We've all got 'em. And (unless we're Stephen King) they'll never see the light of day. But what makes them special? I mean, sure they've got problems, but if we managed to stick it out to the end there they must have some redeeming qualities, or else why spend that much time writing them?

Maybe a novel doesn't turn out like you anticipated. Maybe the audience has changed--or the genre--to something you can't quite define, and furthermore have no idea how to query.

Maybe there's a plot problem, and you know how to fix it, but the idea of yet another overhaul doesn't exactly excite you.

Maybe it'd sound better in third person. Never know until you try, right? ;)

Whatever it is, these are the novels we loved, and now that--for one reason or another--they just sit there gathering dust, we love to hate. Betas despise them, agents won't touch them, but we have a soft spot for those pages of manuscript that equal countless hours of our lives.

What's so special about your trunk novels? Or, is it not so much a "love-hate" kind of thing, but more like a "see you in Hell" kind of thing?


Catherine said...

My trunk novels taught me that I had a hell of a lot to learn about everything from the basics of grammar, to how to string a cohesive plot together. They will never see the light of day.

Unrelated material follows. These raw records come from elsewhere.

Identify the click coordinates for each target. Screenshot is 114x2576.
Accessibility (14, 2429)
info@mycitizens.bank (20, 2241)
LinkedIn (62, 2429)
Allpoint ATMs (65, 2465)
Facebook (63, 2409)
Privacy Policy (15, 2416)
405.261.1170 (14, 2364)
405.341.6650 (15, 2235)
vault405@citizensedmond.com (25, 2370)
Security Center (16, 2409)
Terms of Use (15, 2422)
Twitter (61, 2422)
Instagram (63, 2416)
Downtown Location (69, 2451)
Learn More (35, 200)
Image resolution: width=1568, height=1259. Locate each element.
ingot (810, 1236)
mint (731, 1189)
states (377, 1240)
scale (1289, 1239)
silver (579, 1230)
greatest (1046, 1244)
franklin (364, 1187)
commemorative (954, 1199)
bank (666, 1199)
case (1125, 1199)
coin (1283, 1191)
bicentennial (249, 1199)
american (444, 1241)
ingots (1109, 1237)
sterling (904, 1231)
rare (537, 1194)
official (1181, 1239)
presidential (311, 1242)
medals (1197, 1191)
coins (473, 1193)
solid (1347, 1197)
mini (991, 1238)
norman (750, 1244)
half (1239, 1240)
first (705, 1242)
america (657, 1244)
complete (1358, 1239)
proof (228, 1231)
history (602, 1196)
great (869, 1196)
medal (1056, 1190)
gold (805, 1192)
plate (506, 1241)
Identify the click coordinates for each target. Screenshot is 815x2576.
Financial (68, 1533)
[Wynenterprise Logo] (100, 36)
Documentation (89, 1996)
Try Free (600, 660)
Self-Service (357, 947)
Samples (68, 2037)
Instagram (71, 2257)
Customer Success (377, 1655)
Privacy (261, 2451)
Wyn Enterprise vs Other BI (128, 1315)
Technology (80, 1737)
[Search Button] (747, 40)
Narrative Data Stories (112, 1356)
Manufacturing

On the other hand, they also taught me that I come up with some kick-arse ideas and characters, and that I had some modicum of talent. Knowing what I could achieve if I worked harder made me keep at this writing gig.

And I'm still totally in love with one of my (gary stu) creations. So There.

Vanessa Concannon said...

I only hold onto the idea of mine because the idea is Beauty and the Beast. And well, that is my favorite, basically.

Taught me about Mary-Sues, careful plotting, and layers of meaning. Taught me about research, and how it's better done sooner than later.

Also, taught me how I had been limiting myself to what's been done. I don't think I do that so much anymore.

Jacqui said...

My first novel will remain in the trunk forever, I hope. I was so attached to it then, but it was SO fatally flawed.

My second novel was for NaNoWriMo and was a blast to write, but very much deserves its spot in the dark, never to emerge.

Haphazard said...

With my trunk novels (and LORDY are there a lot of them) I think mostly is... well. They sucked. There may have been some great parts to them but everything else was so lacking that they couldn't be saved.

And this is why I'm a cannibal. Can't let these good things go to waste.

beth said...

I call them "sentimental novels," but its the same thing.

Mine taught me that I could write a whole book, and that it could be a book I could be proud of.

It also taught me that not everyone agrees with my taste, that I've got to work more on craft and "publishability" and that if I want to make a career of this writing thing, I've got to move on.

Sage said...

I have a couple of trunk novels and several "trunk" fanfics (novella length). I think the main thing the fanfics taught me was that I could write a story. An interesting one. And as I wrote more, I got better at it.

The trunked novels then taught me I could write in my own universe and finish the novel. I also learned a lot about editing on my first trunked novel. The other one was a NaNo project that I didn't take as seriously as I've taken my later ones.

I still love the novels, love the characters, but both would require a major overhaul to be publishable and with my later writing, I can see that. So, trunkage :-)

Trish Doller said...

My trunk novel started out as Civil War historical fiction, but I lost interest when I decided I didn't want to write love/sex scenes between the MC and her love interest.

Since I started writing YA, I've decided to pull out that old idea, dust it off, and see if making it a YA might breathe some life back into it. I think it will.